Exercise aim —
Please turn the records below into a Markdown table with two columns, "Row" and "Line", putting each line in its own numbered row and leaving out blank lines.

= Beginning of Section =

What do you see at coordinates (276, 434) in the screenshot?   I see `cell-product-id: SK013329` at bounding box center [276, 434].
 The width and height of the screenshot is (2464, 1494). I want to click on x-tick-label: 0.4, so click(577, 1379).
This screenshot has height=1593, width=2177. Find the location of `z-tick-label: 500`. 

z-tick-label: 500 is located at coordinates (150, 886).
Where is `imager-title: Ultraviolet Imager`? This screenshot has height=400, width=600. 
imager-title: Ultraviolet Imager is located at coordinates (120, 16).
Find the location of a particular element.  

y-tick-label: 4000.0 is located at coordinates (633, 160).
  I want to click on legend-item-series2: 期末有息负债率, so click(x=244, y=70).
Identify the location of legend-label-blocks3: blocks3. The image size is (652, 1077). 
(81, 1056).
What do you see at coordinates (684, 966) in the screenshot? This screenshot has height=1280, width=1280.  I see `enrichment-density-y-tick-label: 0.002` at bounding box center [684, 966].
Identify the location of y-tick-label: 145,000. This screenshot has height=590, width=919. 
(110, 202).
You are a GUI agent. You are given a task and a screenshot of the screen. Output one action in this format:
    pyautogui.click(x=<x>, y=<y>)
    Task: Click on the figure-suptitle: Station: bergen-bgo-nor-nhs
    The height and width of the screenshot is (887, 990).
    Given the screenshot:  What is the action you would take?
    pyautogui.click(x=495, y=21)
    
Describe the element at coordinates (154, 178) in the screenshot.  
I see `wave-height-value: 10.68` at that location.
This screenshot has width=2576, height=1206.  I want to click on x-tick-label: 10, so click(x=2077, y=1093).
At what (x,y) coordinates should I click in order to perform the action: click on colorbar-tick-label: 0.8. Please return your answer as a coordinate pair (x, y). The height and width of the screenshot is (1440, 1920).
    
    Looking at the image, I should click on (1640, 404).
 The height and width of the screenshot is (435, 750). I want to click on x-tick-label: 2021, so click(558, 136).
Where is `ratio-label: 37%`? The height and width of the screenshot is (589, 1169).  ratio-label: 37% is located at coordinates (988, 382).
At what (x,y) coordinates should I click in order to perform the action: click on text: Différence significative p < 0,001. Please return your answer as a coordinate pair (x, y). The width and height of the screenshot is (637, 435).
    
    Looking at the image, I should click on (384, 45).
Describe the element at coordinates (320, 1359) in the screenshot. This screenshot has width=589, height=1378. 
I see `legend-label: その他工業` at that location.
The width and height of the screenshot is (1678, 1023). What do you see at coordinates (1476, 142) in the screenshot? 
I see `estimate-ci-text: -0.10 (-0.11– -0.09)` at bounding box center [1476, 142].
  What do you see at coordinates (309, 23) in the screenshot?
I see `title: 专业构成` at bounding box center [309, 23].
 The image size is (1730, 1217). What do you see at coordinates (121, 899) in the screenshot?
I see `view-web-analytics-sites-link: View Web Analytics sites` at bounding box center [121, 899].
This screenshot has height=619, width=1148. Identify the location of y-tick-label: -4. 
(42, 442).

= End of Section =

Response to the task —
| Row | Line |
|---|---|
| 1 | What do you see at coordinates (276, 434) in the screenshot?   I see `cell-product-id: SK013329` at bounding box center [276, 434]. |
| 2 |  The width and height of the screenshot is (2464, 1494). I want to click on x-tick-label: 0.4, so click(577, 1379). |
| 3 | This screenshot has height=1593, width=2177. Find the location of `z-tick-label: 500`.  |
| 4 | z-tick-label: 500 is located at coordinates (150, 886). |
| 5 | Where is `imager-title: Ultraviolet Imager`? This screenshot has height=400, width=600.  |
| 6 | imager-title: Ultraviolet Imager is located at coordinates (120, 16). |
| 7 | Find the location of a particular element.   |
| 8 | y-tick-label: 4000.0 is located at coordinates (633, 160). |
| 9 |   I want to click on legend-item-series2: 期末有息负债率, so click(x=244, y=70). |
| 10 | Identify the location of legend-label-blocks3: blocks3. The image size is (652, 1077).  |
| 11 | (81, 1056). |
| 12 | What do you see at coordinates (684, 966) in the screenshot? This screenshot has height=1280, width=1280.  I see `enrichment-density-y-tick-label: 0.002` at bounding box center [684, 966]. |
| 13 | Identify the location of y-tick-label: 145,000. This screenshot has height=590, width=919.  |
| 14 | (110, 202). |
| 15 | You are a GUI agent. You are given a task and a screenshot of the screen. Output one action in this format: |
| 16 |     pyautogui.click(x=<x>, y=<y>) |
| 17 |     Task: Click on the figure-suptitle: Station: bergen-bgo-nor-nhs |
| 18 |     The height and width of the screenshot is (887, 990). |
| 19 |     Given the screenshot:  What is the action you would take? |
| 20 |     pyautogui.click(x=495, y=21) |
| 21 | Describe the element at coordinates (154, 178) in the screenshot.   |
| 22 | I see `wave-height-value: 10.68` at that location. |
| 23 | This screenshot has width=2576, height=1206.  I want to click on x-tick-label: 10, so click(x=2077, y=1093). |
| 24 | At what (x,y) coordinates should I click in order to perform the action: click on colorbar-tick-label: 0.8. Please return your answer as a coordinate pair (x, y). The height and width of the screenshot is (1440, 1920). |
| 25 |     Looking at the image, I should click on (1640, 404). |
| 26 |  The height and width of the screenshot is (435, 750). I want to click on x-tick-label: 2021, so click(558, 136). |
| 27 | Where is `ratio-label: 37%`? The height and width of the screenshot is (589, 1169).  ratio-label: 37% is located at coordinates (988, 382). |
| 28 | At what (x,y) coordinates should I click in order to perform the action: click on text: Différence significative p < 0,001. Please return your answer as a coordinate pair (x, y). The width and height of the screenshot is (637, 435). |
| 29 |     Looking at the image, I should click on (384, 45). |
| 30 | Describe the element at coordinates (320, 1359) in the screenshot. This screenshot has width=589, height=1378.  |
| 31 | I see `legend-label: その他工業` at that location. |
| 32 | The width and height of the screenshot is (1678, 1023). What do you see at coordinates (1476, 142) in the screenshot?  |
| 33 | I see `estimate-ci-text: -0.10 (-0.11– -0.09)` at bounding box center [1476, 142]. |
| 34 |   What do you see at coordinates (309, 23) in the screenshot? |
| 35 | I see `title: 专业构成` at bounding box center [309, 23]. |
| 36 |  The image size is (1730, 1217). What do you see at coordinates (121, 899) in the screenshot? |
| 37 | I see `view-web-analytics-sites-link: View Web Analytics sites` at bounding box center [121, 899]. |
| 38 | This screenshot has height=619, width=1148. Identify the location of y-tick-label: -4.  |
| 39 | (42, 442). |